• Required work: Your answer should consist of all lines in the listing that hold the word "link".
══ Excerpted records
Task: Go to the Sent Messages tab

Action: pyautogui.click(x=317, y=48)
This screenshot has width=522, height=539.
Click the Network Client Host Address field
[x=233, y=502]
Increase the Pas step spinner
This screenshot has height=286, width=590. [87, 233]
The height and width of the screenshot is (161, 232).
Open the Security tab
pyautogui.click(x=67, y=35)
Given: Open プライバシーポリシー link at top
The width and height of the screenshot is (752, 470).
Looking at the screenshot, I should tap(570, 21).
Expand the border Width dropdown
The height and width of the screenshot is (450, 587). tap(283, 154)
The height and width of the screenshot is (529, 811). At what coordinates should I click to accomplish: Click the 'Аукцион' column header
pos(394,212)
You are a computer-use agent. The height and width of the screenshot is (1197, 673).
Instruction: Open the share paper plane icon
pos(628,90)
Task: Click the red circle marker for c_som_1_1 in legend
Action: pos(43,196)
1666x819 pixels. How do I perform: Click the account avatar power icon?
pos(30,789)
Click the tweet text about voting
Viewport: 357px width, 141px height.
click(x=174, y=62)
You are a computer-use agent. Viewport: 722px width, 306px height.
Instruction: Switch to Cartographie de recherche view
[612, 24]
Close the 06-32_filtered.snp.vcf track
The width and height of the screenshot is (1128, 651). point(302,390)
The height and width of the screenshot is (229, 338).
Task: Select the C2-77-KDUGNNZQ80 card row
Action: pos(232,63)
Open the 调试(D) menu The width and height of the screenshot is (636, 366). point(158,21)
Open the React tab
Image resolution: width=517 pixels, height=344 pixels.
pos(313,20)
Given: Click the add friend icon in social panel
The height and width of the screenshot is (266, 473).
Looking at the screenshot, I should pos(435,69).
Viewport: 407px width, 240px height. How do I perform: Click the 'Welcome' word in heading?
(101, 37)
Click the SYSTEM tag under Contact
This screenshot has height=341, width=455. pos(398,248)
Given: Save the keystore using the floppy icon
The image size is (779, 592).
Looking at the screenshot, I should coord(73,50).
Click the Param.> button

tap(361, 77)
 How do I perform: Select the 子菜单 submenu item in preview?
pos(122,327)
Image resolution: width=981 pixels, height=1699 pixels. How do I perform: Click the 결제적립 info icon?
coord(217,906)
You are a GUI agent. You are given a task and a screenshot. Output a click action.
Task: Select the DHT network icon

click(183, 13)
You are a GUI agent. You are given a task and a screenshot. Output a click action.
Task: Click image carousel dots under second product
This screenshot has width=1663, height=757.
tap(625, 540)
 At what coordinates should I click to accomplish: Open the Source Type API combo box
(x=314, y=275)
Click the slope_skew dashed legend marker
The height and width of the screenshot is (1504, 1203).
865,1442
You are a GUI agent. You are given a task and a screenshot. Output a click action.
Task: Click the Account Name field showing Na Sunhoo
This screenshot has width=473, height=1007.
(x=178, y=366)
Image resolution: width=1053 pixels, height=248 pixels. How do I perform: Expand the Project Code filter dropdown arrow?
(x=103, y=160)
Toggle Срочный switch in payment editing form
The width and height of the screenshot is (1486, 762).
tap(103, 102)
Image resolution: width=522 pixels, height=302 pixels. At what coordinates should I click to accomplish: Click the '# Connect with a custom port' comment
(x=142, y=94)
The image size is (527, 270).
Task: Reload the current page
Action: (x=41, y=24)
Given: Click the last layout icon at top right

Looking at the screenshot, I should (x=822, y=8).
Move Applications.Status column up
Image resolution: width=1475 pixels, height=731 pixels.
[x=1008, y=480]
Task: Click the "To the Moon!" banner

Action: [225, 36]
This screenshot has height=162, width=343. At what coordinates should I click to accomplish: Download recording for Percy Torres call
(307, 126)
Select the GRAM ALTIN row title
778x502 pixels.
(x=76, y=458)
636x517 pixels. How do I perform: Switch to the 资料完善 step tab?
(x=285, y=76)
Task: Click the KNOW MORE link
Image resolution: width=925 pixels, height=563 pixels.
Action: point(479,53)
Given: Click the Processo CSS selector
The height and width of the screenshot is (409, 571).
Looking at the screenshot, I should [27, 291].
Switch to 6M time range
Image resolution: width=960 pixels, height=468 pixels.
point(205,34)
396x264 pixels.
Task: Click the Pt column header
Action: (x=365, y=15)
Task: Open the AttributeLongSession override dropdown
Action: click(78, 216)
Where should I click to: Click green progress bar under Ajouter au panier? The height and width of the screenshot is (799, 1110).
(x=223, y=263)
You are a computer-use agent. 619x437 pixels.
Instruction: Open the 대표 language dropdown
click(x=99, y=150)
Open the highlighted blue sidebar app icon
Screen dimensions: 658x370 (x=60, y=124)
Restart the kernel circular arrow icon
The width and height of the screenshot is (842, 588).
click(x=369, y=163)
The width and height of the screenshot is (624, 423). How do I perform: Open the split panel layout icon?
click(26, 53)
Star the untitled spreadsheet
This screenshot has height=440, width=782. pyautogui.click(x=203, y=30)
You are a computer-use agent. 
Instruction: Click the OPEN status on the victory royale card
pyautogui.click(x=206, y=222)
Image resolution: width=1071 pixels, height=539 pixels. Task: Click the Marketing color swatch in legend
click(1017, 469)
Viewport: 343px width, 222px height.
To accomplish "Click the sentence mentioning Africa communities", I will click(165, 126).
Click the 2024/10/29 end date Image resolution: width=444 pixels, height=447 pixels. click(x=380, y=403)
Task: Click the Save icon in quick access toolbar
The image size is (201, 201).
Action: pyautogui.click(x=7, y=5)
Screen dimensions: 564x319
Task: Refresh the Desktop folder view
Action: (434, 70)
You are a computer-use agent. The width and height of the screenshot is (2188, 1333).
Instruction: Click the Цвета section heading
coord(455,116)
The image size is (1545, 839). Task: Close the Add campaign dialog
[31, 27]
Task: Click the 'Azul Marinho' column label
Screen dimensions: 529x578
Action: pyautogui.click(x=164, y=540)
════
• Written reply:
Given: Open プライバシーポリシー link at top
Task: Click the KNOW MORE link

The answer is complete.